Journal: Nature reviews. Cancer
This publication is a narrative review of how tissue-associated microbiomes contribute to immune-related adverse events (irAEs) from immune checkpoint inhibitors, with a primary focus on ICI-induced colitis.
Key points:
- Clinical context:
- Immune checkpoint inhibitors improve survival across multiple tumour types but can cause irAEs in non-tumour tissues (especially gut, lung, skin).
- irAEs may require ICI discontinuation and immunosuppression, creating a tension between toxicity control and preserving anti-tumour benefit.
- Role of the microbiome in irAEs:
- Emerging human and preclinical data link compositional and functional features of local microbiomes (particularly the gut microbiome) to the risk, type, and severity of irAEs.
- Certain microbial patterns appear associated with ICI colitis, while others may be protective, suggesting that microbial ecology shapes mucosal immune tone and checkpoint response.
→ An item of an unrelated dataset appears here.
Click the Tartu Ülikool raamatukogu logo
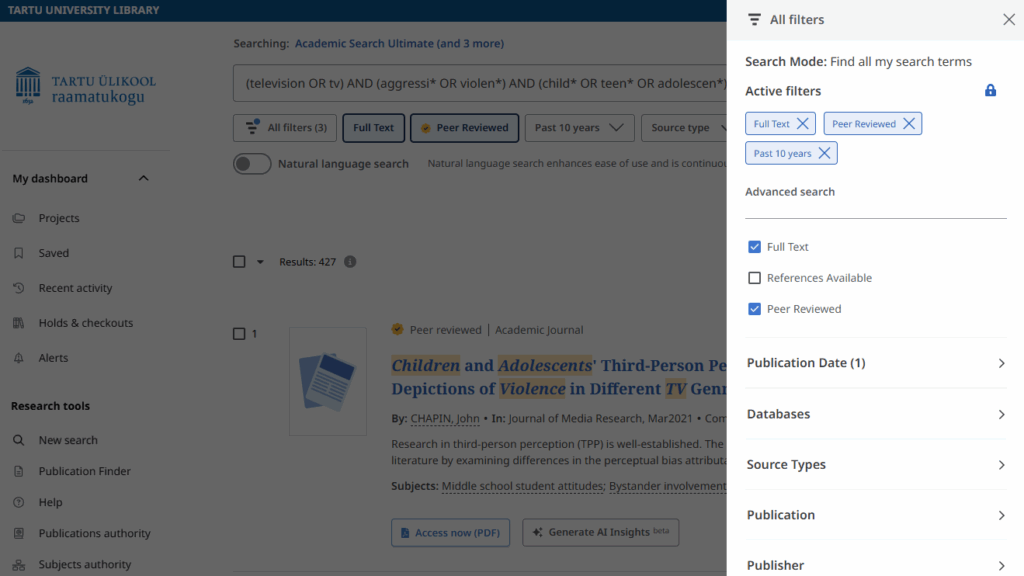Image resolution: width=1024 pixels, height=576 pixels. [86, 87]
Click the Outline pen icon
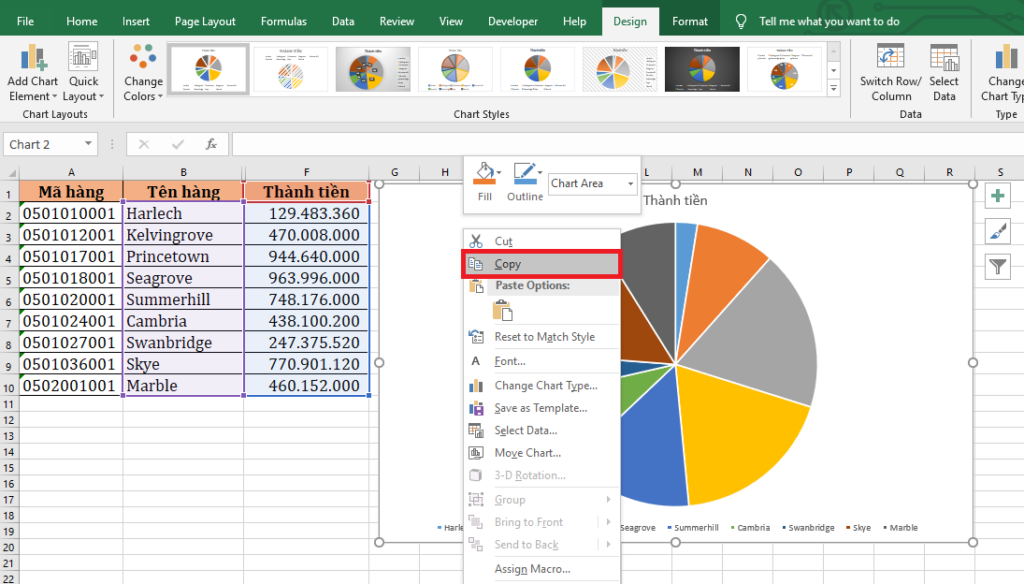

- Mechanistic themes in ICI colitis:
- Disruption of gut barrier integrity, shifts in microbial communities, and altered microbial metabolites can promote pro-inflammatory mucosal immune responses under ICI therapy.
- The review highlights interactions between gut microbes, innate and adaptive immune populations, and checkpoint pathways that can tip the balance from effective anti-tumour immunity toward pathologic tissue inflammation.
- Therapeutic approaches under investigation:
- Strategies include modulation of the gut microbiome (e.g., antibiotics, faecal microbiota transplantation, probiotics, diet), targeted immunosuppression, and more selective blockade of inflammatory pathways.
- A central goal is to reduce irAE risk and severity without compromising systemic anti-tumour immunity.
- Implications and future directions:
- The authors emphasize the need for mechanistically informed, microbiome-focused interventions and prospective studies integrating microbiome profiling, immune phenotyping, and clinical outcomes.
- Better understanding of microbiome–immune interactions in irAEs could enable risk stratification, prevention, and personalized management of toxicity in patients receiving checkpoint blockade.